Per Cuffaro “accuse abnormi”

Il ‘caso’ Cuffaro ritorna sotto le luci della ribalta con un articolo sul periodico ‘Diritto penale contemporaneo’ firmato da Giovanni Fiandaca, docente ordinario di Diritto penale alla facoltà di Giurisprudenza di Palermo. Il tema trattato dal giurista nella prestigiosa rivista è quello del reato di concorso esterno in associazione mafiosa, che nel caso dell’ex presidente della Regione, va a sommarsi ‘incestuosamente’ alla condanna per favoreggiamento alla mafia subita dallo stesso Cuffaro.
Scrive il docente: “Nonostante il definitivo avallo in Cassazione della condanna dell’ex presidente della Regione siciliana per rivelazione di segreti di ufficio e favoreggiamento aggravati dal fine di agevolare la mafia (art. 7 d.l. n. 152 1991), la procura palermitana ha insistito nel prospettare una ulteriore imputazione per concorso esterno, nel presupposto che l’intervenuta condanna per i reati specifici sia pure aggravati dal fine di agevolazione mafiosa non fosse sufficiente a esaurire il disvalore delle condotte di contiguità attribuibili all’esponente politico: solo che questa ulteriore imputazione di concorso esterno (in atto sub judice) si basa su una rilettura – in chiave, appunto, di contributo concorsuale al rafforzamento di Cosa nostra – di gran parte dei medesimi fatti (salva l’aggiunta di un episodio nuovo non preso in considerazione nel primo processo) posti alla base della condanna già passata in giudicato”.
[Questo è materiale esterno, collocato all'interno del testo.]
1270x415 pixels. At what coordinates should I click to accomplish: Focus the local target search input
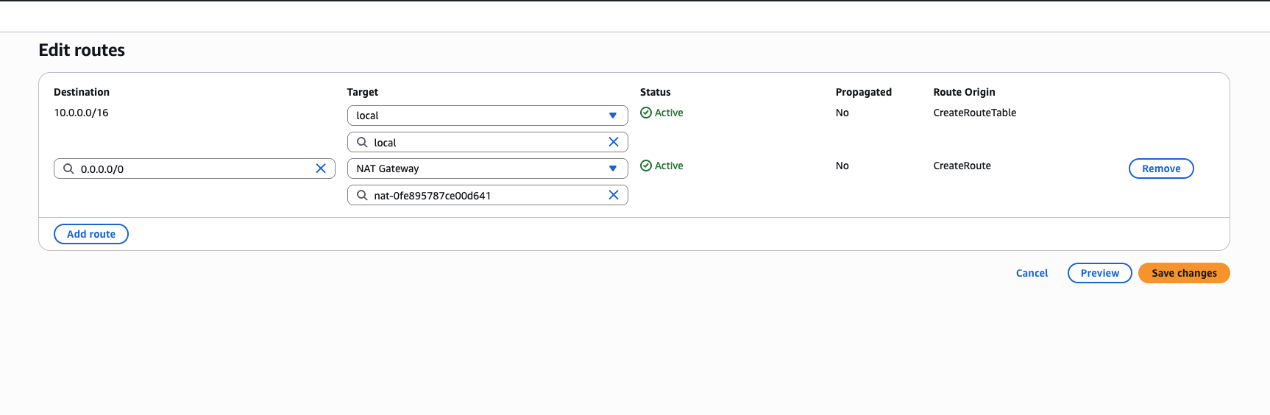click(x=486, y=142)
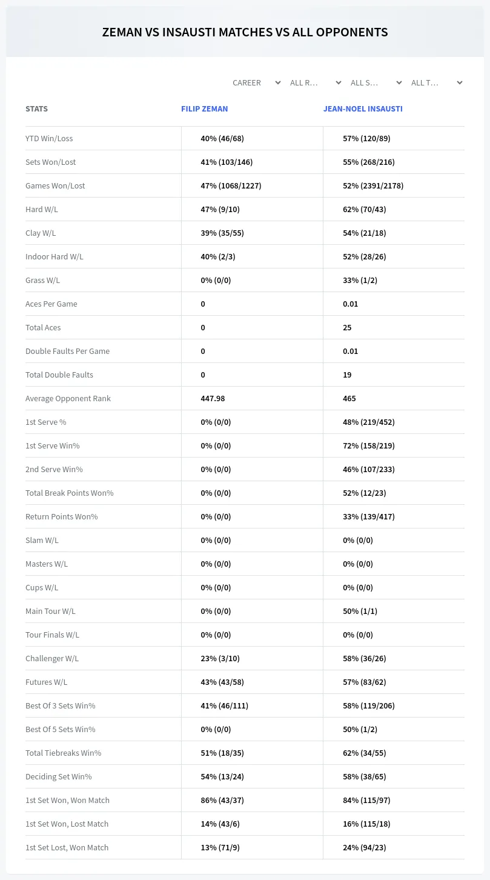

In pratica, secondo i magistrati palermitani, la condotta di Cffaro sarebbe troppo grave, mentre la condanna subita per favoreggiamento alla mafia, sempre ad avviso della Procura, troppo lieve. Solo che per dargliele ancora in testa- di questo in fondo si tratta-la Procura, di fatto, tira in ballo fatti che appartengono ad un processo già celebrato. “In tal modo” leggiamo sempre in uno dei passi dell’articolo di Fiandaca “i reati specifici oggetto di quest’ultima fungerebbero da indicatori fattuali o elementi di prova della condotta, o meglio dell’assorbente ruolo di concorrente esterno rivestito dall’uomo politico; e questo (presunto) maggiore disvalore insito nel (presunto) concorso esterno sarebbe tale, nell’impostazione dei pubblici ministeri, da superare ogni sbarramento opponibile in nome del principio del ne bis in idem sostanziale! Che impostazioni accusatorie come questa risultino palesemente abnormi invece proprio in base al divieto di punire due volte i medesimi fatti, a un operatore giuridico dotato di un senso minimo del diritto non dovrebbe per nulla sfuggire”.
Detto in parole semplici, il professore Fiandaca non sembra molto convinto dell’operato dei magistrati della Procura di Palermo che, dopo aver ottenuto una condanna a carico di Cuffaro, per favoreggiamento alla mafia, provano adesso a processarlo per concorso esterno in associazione mafiosa. A conti fatti, per come si configura oggi, il reato di concorso rimarrebbe avvolto in una vaghezza semantica che mal i concilia con un Stato di diritto. Forse sarebbe meglio cercare di capire e di focalizzare quelli sarebbero queste condotte: cosa che in parte, hanno fatto i giudici della Cassazione, nell’ormai celebre sentenza di assoluzione dell’ex ministro, Calogero Mannino. Ma questo dovrebbe essere compito del Parlamento.